→ Aim of the task
Echo the listing below word for word, starting at the line that contains "The height and width of the screenshot is (843, 900)." and stopping after the line that contains "[1099, 104]".

→ Entries provided
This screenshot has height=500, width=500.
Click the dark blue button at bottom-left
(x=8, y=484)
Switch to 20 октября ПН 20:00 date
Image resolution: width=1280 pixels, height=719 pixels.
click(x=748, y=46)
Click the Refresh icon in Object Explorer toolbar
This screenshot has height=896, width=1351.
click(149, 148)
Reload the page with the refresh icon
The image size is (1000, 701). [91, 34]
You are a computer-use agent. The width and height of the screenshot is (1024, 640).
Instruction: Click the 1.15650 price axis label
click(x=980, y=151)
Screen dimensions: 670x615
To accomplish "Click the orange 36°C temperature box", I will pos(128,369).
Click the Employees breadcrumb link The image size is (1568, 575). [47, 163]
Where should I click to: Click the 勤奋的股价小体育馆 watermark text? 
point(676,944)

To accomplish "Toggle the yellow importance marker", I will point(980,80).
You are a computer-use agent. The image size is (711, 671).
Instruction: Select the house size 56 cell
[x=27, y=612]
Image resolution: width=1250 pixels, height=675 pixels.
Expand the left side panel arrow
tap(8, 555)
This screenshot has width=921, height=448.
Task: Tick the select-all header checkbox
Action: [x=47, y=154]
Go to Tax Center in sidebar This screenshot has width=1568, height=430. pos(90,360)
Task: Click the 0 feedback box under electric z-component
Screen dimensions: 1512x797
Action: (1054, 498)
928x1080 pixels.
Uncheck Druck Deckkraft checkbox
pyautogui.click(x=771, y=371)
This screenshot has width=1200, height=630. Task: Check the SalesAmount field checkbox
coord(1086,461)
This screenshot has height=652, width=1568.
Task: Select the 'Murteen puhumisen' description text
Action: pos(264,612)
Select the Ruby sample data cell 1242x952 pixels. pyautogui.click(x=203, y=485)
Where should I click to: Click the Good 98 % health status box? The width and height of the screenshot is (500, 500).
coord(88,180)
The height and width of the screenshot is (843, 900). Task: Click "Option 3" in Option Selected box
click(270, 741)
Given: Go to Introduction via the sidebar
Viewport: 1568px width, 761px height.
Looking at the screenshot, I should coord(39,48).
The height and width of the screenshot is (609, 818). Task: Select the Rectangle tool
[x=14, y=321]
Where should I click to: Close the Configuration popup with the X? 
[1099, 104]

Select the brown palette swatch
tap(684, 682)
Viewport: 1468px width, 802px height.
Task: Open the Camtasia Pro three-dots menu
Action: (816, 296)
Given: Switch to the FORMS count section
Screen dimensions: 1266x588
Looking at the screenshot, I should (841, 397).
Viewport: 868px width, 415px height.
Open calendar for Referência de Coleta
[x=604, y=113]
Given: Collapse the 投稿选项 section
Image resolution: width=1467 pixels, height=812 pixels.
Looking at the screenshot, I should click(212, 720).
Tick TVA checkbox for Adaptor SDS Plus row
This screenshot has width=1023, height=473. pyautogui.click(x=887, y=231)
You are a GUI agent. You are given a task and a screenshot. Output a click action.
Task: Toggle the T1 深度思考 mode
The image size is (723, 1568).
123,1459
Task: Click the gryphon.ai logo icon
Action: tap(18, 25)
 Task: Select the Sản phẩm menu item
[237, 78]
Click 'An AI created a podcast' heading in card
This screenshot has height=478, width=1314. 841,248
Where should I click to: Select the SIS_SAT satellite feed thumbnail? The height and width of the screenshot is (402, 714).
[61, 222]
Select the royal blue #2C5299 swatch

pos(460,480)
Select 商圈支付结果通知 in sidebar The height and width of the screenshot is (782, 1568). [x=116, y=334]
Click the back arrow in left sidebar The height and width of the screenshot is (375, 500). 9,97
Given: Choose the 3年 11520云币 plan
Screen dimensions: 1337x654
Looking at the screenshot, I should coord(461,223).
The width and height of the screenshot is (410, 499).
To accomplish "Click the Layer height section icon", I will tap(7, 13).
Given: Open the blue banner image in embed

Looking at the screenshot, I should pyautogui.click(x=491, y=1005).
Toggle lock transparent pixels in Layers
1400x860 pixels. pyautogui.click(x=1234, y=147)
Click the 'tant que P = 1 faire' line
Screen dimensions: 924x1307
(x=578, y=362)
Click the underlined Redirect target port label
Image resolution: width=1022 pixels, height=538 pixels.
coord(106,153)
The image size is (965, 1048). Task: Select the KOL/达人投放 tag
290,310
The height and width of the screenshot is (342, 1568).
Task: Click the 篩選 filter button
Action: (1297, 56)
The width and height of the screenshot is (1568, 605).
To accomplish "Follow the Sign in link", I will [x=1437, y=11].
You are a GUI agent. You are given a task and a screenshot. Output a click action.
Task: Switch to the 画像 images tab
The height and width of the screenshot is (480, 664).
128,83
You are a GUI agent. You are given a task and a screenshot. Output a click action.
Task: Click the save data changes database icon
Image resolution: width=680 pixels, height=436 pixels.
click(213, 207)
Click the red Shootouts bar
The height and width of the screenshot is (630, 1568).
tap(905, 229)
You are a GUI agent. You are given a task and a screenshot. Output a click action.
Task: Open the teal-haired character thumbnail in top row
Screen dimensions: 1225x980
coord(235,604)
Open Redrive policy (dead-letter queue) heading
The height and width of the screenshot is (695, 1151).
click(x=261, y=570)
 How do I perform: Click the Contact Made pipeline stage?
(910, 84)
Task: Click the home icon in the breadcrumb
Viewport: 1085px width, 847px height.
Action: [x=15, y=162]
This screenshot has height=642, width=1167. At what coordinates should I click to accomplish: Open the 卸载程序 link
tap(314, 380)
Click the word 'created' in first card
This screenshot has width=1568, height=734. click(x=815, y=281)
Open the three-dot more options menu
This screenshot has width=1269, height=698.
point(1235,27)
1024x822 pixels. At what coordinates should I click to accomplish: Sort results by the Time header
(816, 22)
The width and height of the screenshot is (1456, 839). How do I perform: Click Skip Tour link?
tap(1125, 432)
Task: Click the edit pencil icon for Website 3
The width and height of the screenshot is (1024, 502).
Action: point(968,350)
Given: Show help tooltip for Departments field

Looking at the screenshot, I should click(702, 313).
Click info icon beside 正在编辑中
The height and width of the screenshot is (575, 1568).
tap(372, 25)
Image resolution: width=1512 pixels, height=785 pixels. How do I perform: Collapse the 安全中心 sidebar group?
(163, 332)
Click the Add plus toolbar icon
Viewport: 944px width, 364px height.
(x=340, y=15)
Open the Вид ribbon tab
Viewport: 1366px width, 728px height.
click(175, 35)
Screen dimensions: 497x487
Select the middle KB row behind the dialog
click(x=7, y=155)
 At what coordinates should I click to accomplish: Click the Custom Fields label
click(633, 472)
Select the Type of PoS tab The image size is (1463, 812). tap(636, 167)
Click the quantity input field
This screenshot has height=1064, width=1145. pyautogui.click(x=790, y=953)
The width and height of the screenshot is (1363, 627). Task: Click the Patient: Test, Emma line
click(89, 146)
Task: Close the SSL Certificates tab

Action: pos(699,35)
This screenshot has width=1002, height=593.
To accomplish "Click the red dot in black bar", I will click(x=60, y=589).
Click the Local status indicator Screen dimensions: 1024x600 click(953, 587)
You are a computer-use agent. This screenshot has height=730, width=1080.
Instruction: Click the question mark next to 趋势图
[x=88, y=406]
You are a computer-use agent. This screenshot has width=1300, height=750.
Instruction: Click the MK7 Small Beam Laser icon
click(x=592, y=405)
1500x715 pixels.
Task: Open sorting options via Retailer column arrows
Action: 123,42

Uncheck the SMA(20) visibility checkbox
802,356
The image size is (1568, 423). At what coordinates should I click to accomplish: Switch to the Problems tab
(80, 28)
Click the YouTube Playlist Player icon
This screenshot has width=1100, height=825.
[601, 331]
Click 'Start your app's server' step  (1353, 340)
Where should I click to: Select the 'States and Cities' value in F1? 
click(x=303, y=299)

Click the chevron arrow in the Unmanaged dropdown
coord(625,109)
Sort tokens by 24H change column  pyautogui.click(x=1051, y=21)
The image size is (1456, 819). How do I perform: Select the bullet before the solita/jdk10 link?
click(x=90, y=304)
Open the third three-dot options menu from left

→ Complete response
The height and width of the screenshot is (843, 900). Task: Click "Option 3" in Option Selected box
click(270, 741)
Given: Go to Introduction via the sidebar
Viewport: 1568px width, 761px height.
Looking at the screenshot, I should coord(39,48).
The height and width of the screenshot is (609, 818). Task: Select the Rectangle tool
[x=14, y=321]
Where should I click to: Close the Configuration popup with the X? 
[1099, 104]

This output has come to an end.